The American-Russian negotiations over Syria have reached an advanced stage, but the new agreement still lacks the teeth to achieve results, a political scholar specialized in Syrian affairs said during between American Secretary of State John Kerry and his Russian counterpart, Sergei Lavrov.

 

The American-Russian negotiations over Syria have reached an advanced stage, but the new agreement still lacks the teeth to achieve results, a political scholar specialized in Syrian affairs said during between American Secretary of State John Kerry and his Russian counterpart, Sergei Lavrov.
Speaking to Zaman al- Wasl, the scholar, who preferred to remain anonymous, said a political solution will be offered to the Syrian regime to accept by next June, otherwise the West will be obliged to abandon negotiations with Russia and search for alternatives, including arming the opposition or through direct intervention, justified by the use of chemical weapons and weapons transported to Hezbollah.
The scholar said that according to the information he received and his personal analysis, it is no secret that America, Russia and all other parties have agreed to pursue the Geneva communique as the starting point for a political solution in Syria.

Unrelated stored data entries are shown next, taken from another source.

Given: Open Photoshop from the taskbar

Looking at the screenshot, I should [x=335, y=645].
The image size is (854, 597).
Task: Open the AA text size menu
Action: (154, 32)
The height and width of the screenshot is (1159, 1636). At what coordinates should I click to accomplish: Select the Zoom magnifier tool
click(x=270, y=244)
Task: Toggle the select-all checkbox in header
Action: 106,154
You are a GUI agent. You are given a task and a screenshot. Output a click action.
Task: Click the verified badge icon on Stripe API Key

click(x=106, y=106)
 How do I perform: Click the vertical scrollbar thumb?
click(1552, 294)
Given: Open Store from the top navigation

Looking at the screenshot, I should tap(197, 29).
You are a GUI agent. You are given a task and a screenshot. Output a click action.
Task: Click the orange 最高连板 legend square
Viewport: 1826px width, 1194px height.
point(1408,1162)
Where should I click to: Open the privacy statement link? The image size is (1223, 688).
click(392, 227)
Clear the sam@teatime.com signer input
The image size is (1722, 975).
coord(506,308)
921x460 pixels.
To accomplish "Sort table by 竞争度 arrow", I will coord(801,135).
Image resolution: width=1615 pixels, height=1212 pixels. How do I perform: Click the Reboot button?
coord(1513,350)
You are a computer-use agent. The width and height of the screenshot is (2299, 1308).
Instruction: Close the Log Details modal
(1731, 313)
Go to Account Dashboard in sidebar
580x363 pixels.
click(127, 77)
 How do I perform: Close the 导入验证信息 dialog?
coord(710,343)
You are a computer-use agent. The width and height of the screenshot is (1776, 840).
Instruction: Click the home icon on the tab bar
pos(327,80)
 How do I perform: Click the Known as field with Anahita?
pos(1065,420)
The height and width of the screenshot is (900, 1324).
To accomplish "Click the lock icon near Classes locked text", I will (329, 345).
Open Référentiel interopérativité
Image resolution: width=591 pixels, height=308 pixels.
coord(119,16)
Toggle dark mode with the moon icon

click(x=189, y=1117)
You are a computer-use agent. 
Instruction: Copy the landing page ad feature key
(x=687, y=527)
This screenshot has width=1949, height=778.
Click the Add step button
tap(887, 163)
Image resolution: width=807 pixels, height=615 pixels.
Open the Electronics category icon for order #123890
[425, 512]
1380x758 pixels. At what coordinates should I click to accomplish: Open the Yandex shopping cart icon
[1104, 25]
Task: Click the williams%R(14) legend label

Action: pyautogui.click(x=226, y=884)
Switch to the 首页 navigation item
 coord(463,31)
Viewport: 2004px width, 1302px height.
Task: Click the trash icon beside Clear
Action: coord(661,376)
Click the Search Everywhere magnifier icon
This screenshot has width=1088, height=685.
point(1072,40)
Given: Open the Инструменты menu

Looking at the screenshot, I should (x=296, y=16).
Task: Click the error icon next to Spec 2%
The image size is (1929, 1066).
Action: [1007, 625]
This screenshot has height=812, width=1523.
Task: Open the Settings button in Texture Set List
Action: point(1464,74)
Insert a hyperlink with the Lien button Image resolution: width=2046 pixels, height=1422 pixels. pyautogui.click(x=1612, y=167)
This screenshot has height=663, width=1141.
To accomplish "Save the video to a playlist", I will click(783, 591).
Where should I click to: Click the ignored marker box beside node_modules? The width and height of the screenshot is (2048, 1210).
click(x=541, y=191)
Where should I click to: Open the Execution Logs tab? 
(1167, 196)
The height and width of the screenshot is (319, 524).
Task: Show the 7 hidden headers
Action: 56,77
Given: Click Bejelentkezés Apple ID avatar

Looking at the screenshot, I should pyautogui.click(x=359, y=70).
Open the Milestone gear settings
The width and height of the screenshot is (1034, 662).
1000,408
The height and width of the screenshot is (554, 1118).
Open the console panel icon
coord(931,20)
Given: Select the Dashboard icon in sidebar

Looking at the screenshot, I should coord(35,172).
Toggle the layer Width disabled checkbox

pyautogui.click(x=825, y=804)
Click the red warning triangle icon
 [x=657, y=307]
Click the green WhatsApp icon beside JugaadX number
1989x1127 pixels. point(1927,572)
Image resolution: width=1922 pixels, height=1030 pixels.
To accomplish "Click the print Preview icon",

But, he said, there is still no agreement on the interpretation of Paragraph (a), Section 9, on the nature of a full transitional government and the role of President Bashar Al-Assad.
The scholar said that following the last meeting in Moscow, the two parties agreed on the establishment of a transitional government that will have full authority without Assad, on the condition that his government will be divided into three sections; one third to the regime, one third to the opposition including all its many factions and one third for moderate non-affiliated independents. It is expected that this third will win the presidency of the transitional government along with powerful ministers such as Defense and the Interior.
As for the future of Assad, the scholar said the following was closer to reality than what was conveyed during meetings:
  1.  The U.S. has agreed to start negotiations without the precondition of the departure of Assad, and that an international conference must be established under a U.N. Security Council resolution under Chapter 6.
  2. The U.S has refused to agree that Assad can stay the length of his current term and that Russia has accepted the American position. Consequently, Assad will be part of the transition period for three months until he finalizes the handover of his authority to the transition government. Afterwards, Assad will withdraw silently from the Syrian political scene, without noise and without officially resigning. As a result, the government will declare the Presidency vacant and it will remain so until parliamentary elections, which in turn will elect a parliament to specify the nature of the political system, either presidential or parliamentary.
The scholar said the two parties had agreed on the need for the acceptance of these these two primary points by the regime and all regional countries, especially Iran, Turkey, Qatar and Saudi Arabia. He added that unfortunately, the opposition, lacking any agreement on negotiation, has no real role in the discussions; while it will not be totally ignored, there is a general consensus that including it and participating with it serves as an obstacle rather than a solution.
He continued that the meeting between Barack Obama and his Russian counterpart Vladimir Putin scheduled for the middle of June will be the last chance to put any agreement into practice. Otherwise, he said, western nations will be free from the European Union weapons embargo, and the U.S., who have been strengthening opposition military Chiefs of Staff, will be prepared to arm them.